DualPrompt: Complementary Prompting for Rehearsal-Free Continual Learning
The paper "DualPrompt: Complementary Prompting for Rehearsal-Free Continual Learning" presents a novel approach to addressing the problem of catastrophic forgetting in continual learning (CL) without relying on rehearsal buffers. This method is particularly relevant for settings where privacy and memory constraints are crucial, such as in real-world deployment. The innovation of the paper lies in the DualPrompt framework that consists of two types of prompts: G-Prompt and E-Prompt, which serve to harness task-invariant and task-specific knowledge, respectively.
Background
Continual learning aims to enable models to learn from a stream of tasks, avoiding the typical degradation in performance on previously learned tasks known as catastrophic forgetting. Many previous approaches have employed rehearsal buffers to retain past data, enabling experience replay which often comes with privacy concerns and significant memory requirements. Other approaches include regularization and architecture-based methods, each with their limitations.
DualPrompt Framework
DualPrompt sets a new direction by employing a prompting mechanism within a pre-trained transformer backbone. This method attaches complementary prompts to the model:
- G-Prompt (General Prompt): Shared across tasks, G-Prompt captures and instructs the model to leverage task-invariant features.
- E-Prompt (Expert Prompt): Task-specific prompts are applied to learn distinct task-specific features, which are activated through a key-query matching mechanism.
By decoupling these prompts at different layers of the neural network, the DualPrompt method is able to facilitate better representation and retain previously learned information without requiring rehearsal of past data.
Numerical Results
Extensive experimental validation demonstrates that DualPrompt outperforms state-of-the-art rehearsal-based and rehearsal-free methods in a challenging class-incremental setting:
- On benchmarks like Split CIFAR-100 and the newly introduced Split ImageNet-R, DualPrompt achieved superior average accuracy and reduced forgetting levels compared to methods requiring rehearsal buffers of up to 5000 images.
- It effectively surpasses other methods that do not use rehearsal, such as L2P, showcasing an improvement of 3%-7% in average accuracy.
Implications and Future Work
DualPrompt provides significant theoretical and practical advancements for developing continual learning systems that are privacy-preserving and memory-efficient. The use of pre-trained models allows the system to be both lightweight and high-performing, setting the stage for further research into modular and prompt-based learning strategies.
Future developments can explore enhancing the task-query mechanisms and integrating other prompting functions or architectures.
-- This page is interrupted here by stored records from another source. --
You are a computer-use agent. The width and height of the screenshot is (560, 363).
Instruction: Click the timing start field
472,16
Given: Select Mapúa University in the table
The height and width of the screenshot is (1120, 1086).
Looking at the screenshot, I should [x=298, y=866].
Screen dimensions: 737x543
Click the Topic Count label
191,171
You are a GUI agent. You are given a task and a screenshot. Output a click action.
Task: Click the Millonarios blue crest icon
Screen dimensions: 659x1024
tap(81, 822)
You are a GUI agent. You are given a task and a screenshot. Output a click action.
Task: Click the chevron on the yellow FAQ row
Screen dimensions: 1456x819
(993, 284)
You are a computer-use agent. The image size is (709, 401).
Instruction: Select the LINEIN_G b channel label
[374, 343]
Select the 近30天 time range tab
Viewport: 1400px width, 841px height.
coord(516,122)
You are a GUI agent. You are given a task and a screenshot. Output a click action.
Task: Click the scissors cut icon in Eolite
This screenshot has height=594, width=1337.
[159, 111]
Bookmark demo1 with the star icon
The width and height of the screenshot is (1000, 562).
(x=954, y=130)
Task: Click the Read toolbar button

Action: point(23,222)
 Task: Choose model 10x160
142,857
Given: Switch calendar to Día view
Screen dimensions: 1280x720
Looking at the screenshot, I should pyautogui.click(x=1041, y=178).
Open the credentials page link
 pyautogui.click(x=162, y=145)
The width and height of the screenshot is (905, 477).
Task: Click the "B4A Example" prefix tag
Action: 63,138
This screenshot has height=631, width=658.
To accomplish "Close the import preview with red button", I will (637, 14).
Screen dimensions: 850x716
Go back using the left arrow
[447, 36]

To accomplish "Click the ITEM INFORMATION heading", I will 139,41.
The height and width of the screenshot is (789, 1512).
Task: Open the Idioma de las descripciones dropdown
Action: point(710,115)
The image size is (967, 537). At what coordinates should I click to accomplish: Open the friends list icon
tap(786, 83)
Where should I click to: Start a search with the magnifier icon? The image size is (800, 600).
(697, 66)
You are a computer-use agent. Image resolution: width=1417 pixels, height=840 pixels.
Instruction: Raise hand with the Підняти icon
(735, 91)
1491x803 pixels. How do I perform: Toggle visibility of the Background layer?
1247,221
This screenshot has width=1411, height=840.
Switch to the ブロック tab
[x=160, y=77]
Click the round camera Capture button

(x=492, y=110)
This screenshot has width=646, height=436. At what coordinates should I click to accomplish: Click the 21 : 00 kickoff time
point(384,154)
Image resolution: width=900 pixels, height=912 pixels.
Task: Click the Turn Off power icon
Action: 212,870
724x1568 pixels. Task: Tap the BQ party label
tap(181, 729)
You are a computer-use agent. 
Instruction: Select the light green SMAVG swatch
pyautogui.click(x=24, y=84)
Additionally, refining key-instruction matching and examining the impacts of different types of network architectures beyond transformers can provide further insights and improvements in this domain.
Conclusion
The DualPrompt framework presents a significant step forward in the rehearsal-free continual learning field, demonstrating how thoughtfully designed prompting mechanisms can alleviate forgetting without the need for extensive memory storage for past data. Its success highlights the importance and potential of leveraging pre-trained models within the CL context, a trend likely to influence future research and applications in artificial intelligence.